Keynote Address by H.E. Mr. Yutaka Banno
State Secretary for Foreign Affairs of Japan
at the 8th Japan-Singapore Symposium
April 25, 2011
"Post-Disaster Japan and its Regional Diplomacy"
H.E. Mr. Zainul Abidin Rasheed, Senior Minister of State for Foreign Affairs of Singapore,
Professor Tommy Koh,
Professor Shotaro Yachi,
Ladies and Gentlemen,
I am Yutaka Banno, State Secretary for Foreign Affairs of Japan. It is an honor to see Singaporean people here.
I would like to extend my congratulations for holding the 8th Japan-Singapore Symposium. The number eight is supposed to bring a good luck; the number eight in kanji widens toward the end (symbolizing increasing prosperity as time goes by); it signifies infinity when it is turned on its side; Eightman is a hero of justice in the world of anime; and my electoral district is the eighth. It is a great honor for me to have the opportunity to deliver a keynote address on behalf of the Japanese delegation and the people of Japan on this significant occasion.
Today, under the title "Post-Disaster Japan and its Regional Diplomacy," I will explain the current situation of Japan as it stands one and a half months after the Great East Japan Earthquake. I will also state my own views on the way Japan's foreign policy in the Asia-Pacific region will change – what will not change and what should be changed – in the wake of the unprecedented great earthquake.
First of all, before moving on to the main subject, I would like to express deep gratitude on behalf of the government and people of Japan for the heartfelt sympathy and assistance provided by Singapore in the wake of the great earthquake. Immediately after the occurrence of the earthquake on March 11, Singapore sent a strong message concerning its readiness to provide any possible assistance necessary for Japan, and it dispatched a rescue team with rescue dogs on the following day (March 12). We also received assistance materials such as blankets, water, and emergency food in response to needs in the areas affected by the disaster. Also, the Singapore Red Cross has been collecting large donations, including donations from the government of Singapore. We received heartfelt messages from President Nathan, Prime Minister Lee Hsien Loong and many other high-level officials. Numerous Singaporeans were kind enough to visit the Embassy of Japan to express their condolences. Names in this regard included Prime Minister Lee Hsien Loong, Senior Minister Goh Chok Tong, and Foreign Minister George Yeo, as well as Minister Zainul and Professor Tommy Koh, who are present here today. Let me reiterate my deep appreciation.

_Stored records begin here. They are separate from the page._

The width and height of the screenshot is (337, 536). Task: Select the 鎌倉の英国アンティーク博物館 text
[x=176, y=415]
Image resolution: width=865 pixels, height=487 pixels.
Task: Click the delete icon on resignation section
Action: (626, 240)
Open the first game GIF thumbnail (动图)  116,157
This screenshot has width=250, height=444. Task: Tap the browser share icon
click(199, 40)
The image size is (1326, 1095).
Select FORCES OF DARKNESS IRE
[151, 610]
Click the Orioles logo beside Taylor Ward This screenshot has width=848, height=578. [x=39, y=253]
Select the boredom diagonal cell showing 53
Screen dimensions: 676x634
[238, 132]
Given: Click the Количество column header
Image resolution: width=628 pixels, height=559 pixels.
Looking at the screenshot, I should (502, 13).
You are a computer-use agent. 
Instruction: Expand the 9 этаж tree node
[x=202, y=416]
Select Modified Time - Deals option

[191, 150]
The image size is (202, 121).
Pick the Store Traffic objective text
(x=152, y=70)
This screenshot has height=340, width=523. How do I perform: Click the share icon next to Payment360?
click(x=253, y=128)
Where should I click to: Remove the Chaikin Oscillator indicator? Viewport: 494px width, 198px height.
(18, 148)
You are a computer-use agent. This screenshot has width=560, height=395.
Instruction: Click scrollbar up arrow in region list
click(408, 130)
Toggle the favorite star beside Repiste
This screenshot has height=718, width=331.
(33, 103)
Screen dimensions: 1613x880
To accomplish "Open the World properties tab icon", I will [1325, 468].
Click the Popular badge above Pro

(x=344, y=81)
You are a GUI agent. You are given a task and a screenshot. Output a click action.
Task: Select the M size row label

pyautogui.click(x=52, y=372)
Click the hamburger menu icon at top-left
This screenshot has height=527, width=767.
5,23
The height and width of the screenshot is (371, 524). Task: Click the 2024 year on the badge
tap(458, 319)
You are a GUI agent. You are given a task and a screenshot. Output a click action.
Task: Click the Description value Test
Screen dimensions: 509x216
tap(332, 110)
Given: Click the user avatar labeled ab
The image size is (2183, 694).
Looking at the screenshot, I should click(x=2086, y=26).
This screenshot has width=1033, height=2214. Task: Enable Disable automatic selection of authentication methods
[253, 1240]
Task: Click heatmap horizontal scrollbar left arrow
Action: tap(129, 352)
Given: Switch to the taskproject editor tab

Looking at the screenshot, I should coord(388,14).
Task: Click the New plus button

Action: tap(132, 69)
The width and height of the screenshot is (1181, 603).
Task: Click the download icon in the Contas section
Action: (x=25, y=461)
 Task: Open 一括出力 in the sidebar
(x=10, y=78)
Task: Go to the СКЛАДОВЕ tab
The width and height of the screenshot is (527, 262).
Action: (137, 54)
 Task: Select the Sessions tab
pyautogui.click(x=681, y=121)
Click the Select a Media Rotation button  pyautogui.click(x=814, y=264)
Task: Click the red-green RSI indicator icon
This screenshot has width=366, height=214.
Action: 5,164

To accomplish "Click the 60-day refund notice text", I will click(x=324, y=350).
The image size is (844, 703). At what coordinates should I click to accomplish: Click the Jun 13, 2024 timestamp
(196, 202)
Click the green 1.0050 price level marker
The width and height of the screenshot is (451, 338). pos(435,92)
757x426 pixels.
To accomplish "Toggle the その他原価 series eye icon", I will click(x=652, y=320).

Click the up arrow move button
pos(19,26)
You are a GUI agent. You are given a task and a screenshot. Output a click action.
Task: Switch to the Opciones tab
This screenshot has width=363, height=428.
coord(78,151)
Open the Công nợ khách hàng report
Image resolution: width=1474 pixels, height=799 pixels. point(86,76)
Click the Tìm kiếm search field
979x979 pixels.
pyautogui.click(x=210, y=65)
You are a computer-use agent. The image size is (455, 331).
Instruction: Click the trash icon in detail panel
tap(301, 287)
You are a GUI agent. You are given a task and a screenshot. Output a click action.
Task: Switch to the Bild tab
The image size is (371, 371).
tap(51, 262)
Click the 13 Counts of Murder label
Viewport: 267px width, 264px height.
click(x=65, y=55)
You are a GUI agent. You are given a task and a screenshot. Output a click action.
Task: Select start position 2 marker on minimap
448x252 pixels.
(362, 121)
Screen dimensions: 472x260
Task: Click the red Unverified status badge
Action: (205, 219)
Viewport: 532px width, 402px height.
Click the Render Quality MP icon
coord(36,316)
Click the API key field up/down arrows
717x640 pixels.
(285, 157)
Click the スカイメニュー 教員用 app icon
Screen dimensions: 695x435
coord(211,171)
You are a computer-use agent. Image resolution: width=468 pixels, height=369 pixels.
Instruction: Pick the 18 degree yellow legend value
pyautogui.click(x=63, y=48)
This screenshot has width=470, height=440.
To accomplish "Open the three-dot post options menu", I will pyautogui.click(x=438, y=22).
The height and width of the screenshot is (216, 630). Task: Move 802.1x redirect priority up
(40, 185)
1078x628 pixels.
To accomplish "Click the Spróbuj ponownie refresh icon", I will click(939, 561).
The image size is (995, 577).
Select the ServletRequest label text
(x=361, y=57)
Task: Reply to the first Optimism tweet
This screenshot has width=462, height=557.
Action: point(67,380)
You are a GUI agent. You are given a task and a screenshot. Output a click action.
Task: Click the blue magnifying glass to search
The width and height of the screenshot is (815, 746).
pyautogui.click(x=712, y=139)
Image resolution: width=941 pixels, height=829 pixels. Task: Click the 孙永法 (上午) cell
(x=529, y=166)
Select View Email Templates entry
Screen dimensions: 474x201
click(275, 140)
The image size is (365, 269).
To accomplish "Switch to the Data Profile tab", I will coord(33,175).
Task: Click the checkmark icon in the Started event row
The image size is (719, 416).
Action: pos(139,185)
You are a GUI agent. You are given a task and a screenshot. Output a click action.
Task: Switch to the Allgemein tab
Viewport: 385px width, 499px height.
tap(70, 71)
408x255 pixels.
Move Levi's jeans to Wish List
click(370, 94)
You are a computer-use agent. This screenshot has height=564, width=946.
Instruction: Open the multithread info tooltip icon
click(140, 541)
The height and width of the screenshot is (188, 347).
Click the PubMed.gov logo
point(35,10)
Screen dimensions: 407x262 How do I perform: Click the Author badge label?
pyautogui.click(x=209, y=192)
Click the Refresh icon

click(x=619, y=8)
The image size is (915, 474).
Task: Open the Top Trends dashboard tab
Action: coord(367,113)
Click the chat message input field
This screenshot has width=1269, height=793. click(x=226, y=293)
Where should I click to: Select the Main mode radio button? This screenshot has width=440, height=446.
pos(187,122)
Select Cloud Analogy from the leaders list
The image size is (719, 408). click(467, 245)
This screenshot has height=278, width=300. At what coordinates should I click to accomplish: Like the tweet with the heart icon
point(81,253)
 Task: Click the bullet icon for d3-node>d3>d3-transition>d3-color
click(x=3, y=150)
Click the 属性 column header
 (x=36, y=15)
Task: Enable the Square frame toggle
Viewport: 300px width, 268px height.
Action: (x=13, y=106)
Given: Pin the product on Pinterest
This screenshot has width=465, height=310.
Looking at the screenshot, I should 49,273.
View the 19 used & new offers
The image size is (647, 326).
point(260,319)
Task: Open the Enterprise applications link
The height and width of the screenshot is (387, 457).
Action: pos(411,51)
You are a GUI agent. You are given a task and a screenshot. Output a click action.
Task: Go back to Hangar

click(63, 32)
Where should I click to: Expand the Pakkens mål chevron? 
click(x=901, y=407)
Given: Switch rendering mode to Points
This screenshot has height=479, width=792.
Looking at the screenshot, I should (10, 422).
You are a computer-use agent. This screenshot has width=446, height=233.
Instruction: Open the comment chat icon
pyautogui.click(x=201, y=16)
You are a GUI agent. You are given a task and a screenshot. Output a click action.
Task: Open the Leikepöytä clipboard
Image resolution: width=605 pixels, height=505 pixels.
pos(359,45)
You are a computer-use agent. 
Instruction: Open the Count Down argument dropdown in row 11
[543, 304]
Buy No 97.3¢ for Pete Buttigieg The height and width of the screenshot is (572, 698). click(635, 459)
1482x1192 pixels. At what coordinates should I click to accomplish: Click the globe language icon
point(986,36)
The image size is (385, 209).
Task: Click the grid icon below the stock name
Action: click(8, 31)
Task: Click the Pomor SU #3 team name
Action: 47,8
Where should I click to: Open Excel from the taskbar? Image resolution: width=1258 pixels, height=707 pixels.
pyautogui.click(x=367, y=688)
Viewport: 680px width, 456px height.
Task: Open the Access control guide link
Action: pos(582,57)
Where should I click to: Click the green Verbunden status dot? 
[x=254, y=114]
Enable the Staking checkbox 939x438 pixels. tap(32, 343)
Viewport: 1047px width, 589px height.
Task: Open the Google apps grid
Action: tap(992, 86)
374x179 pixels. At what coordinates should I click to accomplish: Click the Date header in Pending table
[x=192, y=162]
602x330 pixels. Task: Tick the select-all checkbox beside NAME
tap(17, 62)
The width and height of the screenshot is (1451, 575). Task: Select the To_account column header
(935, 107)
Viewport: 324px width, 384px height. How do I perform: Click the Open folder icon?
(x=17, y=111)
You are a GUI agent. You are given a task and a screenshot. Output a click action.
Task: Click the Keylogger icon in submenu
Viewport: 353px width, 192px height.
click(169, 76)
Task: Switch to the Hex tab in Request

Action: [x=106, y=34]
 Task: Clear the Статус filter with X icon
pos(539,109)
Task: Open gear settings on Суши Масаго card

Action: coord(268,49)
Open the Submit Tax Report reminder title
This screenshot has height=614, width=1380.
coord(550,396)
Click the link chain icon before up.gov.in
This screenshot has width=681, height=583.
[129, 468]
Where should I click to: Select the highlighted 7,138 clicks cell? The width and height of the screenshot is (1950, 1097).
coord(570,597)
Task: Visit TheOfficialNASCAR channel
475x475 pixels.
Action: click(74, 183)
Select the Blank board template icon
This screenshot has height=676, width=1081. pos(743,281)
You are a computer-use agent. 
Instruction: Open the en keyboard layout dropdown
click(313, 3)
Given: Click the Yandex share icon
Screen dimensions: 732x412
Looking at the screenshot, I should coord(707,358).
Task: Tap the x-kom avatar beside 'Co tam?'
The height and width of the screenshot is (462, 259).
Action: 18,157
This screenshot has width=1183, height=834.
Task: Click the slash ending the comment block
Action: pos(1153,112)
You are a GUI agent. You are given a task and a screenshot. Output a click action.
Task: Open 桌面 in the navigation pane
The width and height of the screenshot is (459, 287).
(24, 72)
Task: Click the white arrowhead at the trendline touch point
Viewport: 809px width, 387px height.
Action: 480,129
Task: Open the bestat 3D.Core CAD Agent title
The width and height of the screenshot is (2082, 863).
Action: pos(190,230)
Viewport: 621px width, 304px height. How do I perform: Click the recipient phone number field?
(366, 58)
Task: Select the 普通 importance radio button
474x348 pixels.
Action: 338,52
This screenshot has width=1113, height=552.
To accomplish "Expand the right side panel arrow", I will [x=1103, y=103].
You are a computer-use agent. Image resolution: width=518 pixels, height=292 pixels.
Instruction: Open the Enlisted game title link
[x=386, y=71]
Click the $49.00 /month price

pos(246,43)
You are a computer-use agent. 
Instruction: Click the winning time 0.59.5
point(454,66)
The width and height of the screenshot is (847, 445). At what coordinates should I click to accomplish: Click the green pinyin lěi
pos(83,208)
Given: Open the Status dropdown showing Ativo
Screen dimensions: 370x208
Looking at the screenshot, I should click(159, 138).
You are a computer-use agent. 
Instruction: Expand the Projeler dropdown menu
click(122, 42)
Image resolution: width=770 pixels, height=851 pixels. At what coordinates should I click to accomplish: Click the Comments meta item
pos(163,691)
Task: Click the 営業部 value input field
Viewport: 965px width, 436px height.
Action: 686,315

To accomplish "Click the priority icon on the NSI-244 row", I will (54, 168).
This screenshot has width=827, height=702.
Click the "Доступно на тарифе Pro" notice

(Significance of the Japan-Singapore Symposium)
Ladies and Gentlemen,
This Symposium was agreed to be held at the Japan-Singapore summit meeting in 1994. Since the first symposium in Tokyo in the following year (1995), the symposium has been held almost biennially, with the venue alternating between Tokyo and Singapore. Japan attaches great significance to this symposium as a pillar of intellectual exchange between Japan and Singapore, as it is an event at which frontrunners of multiple sectors of both countries gather to discuss regional challenges and the future outlook from a broad perspective.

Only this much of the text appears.